Start of DATA SUPPLIED

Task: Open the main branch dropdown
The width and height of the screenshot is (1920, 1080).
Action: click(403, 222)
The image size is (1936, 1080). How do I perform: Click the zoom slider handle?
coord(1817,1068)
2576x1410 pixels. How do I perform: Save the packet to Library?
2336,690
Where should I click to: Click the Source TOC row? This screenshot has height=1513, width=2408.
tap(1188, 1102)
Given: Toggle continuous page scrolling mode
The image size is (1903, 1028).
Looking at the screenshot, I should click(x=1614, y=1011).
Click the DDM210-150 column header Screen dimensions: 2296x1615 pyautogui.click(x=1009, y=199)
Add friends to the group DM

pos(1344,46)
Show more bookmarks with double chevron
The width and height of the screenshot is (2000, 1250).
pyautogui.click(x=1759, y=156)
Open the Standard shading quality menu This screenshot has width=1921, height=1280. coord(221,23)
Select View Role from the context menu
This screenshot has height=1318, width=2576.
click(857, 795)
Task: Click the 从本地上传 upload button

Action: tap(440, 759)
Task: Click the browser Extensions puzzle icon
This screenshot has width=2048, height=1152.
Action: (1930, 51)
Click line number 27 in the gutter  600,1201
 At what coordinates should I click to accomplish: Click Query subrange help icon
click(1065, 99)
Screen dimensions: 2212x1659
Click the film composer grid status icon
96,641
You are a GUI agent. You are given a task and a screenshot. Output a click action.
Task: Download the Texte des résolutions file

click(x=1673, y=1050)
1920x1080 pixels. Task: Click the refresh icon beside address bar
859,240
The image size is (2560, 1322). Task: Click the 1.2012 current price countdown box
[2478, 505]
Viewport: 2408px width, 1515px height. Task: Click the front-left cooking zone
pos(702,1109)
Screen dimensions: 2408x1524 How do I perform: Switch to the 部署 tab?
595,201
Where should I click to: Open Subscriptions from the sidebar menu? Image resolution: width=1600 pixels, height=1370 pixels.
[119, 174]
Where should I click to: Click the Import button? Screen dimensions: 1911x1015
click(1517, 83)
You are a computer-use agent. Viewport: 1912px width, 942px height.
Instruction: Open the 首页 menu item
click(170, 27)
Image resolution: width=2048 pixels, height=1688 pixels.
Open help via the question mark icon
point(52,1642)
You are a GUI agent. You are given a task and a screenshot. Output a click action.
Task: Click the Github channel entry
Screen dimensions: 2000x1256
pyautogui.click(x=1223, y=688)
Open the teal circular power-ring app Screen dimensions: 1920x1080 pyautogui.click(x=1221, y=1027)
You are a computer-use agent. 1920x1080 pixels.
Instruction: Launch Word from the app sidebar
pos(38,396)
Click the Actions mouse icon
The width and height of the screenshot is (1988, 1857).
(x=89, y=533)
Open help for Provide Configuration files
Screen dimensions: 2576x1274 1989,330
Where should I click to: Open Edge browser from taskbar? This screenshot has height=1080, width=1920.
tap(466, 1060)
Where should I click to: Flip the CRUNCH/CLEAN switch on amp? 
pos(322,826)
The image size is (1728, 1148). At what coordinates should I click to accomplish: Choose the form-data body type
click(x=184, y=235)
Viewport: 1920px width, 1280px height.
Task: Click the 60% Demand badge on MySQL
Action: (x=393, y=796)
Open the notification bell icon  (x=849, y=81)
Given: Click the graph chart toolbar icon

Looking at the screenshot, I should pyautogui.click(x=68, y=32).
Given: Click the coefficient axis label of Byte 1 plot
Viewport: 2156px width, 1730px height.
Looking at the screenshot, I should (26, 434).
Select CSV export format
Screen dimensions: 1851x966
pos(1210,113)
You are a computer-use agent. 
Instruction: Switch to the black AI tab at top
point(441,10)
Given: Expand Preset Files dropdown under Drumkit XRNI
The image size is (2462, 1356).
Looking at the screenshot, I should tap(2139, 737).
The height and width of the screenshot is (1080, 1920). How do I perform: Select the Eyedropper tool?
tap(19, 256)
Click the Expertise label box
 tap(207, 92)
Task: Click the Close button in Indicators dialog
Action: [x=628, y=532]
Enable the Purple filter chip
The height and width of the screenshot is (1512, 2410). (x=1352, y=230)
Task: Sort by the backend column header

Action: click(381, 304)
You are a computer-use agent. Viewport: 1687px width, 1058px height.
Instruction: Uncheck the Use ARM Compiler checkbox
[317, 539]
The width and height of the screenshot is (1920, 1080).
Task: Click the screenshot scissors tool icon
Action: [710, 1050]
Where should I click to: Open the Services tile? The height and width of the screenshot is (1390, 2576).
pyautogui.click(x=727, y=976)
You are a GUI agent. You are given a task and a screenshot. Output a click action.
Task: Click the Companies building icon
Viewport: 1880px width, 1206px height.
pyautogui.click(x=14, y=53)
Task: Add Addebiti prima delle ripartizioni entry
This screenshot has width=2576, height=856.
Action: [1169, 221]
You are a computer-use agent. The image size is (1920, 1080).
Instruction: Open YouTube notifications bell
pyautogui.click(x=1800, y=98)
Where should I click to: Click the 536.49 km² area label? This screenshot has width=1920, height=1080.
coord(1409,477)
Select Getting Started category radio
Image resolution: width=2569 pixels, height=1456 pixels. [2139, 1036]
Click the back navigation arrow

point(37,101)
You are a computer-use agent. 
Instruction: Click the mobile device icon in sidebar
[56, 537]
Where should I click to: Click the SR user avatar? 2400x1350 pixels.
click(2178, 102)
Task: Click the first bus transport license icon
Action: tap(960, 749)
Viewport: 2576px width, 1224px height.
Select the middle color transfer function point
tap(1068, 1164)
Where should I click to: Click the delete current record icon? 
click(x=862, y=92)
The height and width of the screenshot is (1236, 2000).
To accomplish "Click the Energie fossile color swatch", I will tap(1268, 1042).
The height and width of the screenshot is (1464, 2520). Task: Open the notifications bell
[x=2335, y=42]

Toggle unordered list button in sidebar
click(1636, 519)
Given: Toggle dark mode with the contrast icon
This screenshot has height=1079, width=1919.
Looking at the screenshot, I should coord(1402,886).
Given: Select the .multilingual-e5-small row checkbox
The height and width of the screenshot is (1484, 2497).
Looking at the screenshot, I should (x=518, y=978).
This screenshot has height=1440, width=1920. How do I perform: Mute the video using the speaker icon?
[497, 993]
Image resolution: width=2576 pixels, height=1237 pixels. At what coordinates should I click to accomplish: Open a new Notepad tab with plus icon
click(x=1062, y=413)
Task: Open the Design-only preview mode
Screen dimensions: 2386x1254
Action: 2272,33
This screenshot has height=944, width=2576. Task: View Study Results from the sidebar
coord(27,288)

End of DATA SUPPLIED

:: WHAT YOU SHOULD DO ::
Repeat the entries above exactly, from the first line through the line containing "Screen dimensions: 2212x1659".

:: EXERCISE ANSWER ::
Task: Open the main branch dropdown
The width and height of the screenshot is (1920, 1080).
Action: click(403, 222)
The image size is (1936, 1080). How do I perform: Click the zoom slider handle?
coord(1817,1068)
2576x1410 pixels. How do I perform: Save the packet to Library?
2336,690
Where should I click to: Click the Source TOC row? This screenshot has height=1513, width=2408.
tap(1188, 1102)
Given: Toggle continuous page scrolling mode
The image size is (1903, 1028).
Looking at the screenshot, I should click(x=1614, y=1011).
Click the DDM210-150 column header Screen dimensions: 2296x1615 pyautogui.click(x=1009, y=199)
Add friends to the group DM

pos(1344,46)
Show more bookmarks with double chevron
The width and height of the screenshot is (2000, 1250).
pyautogui.click(x=1759, y=156)
Open the Standard shading quality menu This screenshot has width=1921, height=1280. coord(221,23)
Select View Role from the context menu
This screenshot has height=1318, width=2576.
click(857, 795)
Task: Click the 从本地上传 upload button

Action: tap(440, 759)
Task: Click the browser Extensions puzzle icon
This screenshot has width=2048, height=1152.
Action: (1930, 51)
Click line number 27 in the gutter  600,1201
 At what coordinates should I click to accomplish: Click Query subrange help icon
click(1065, 99)
Screen dimensions: 2212x1659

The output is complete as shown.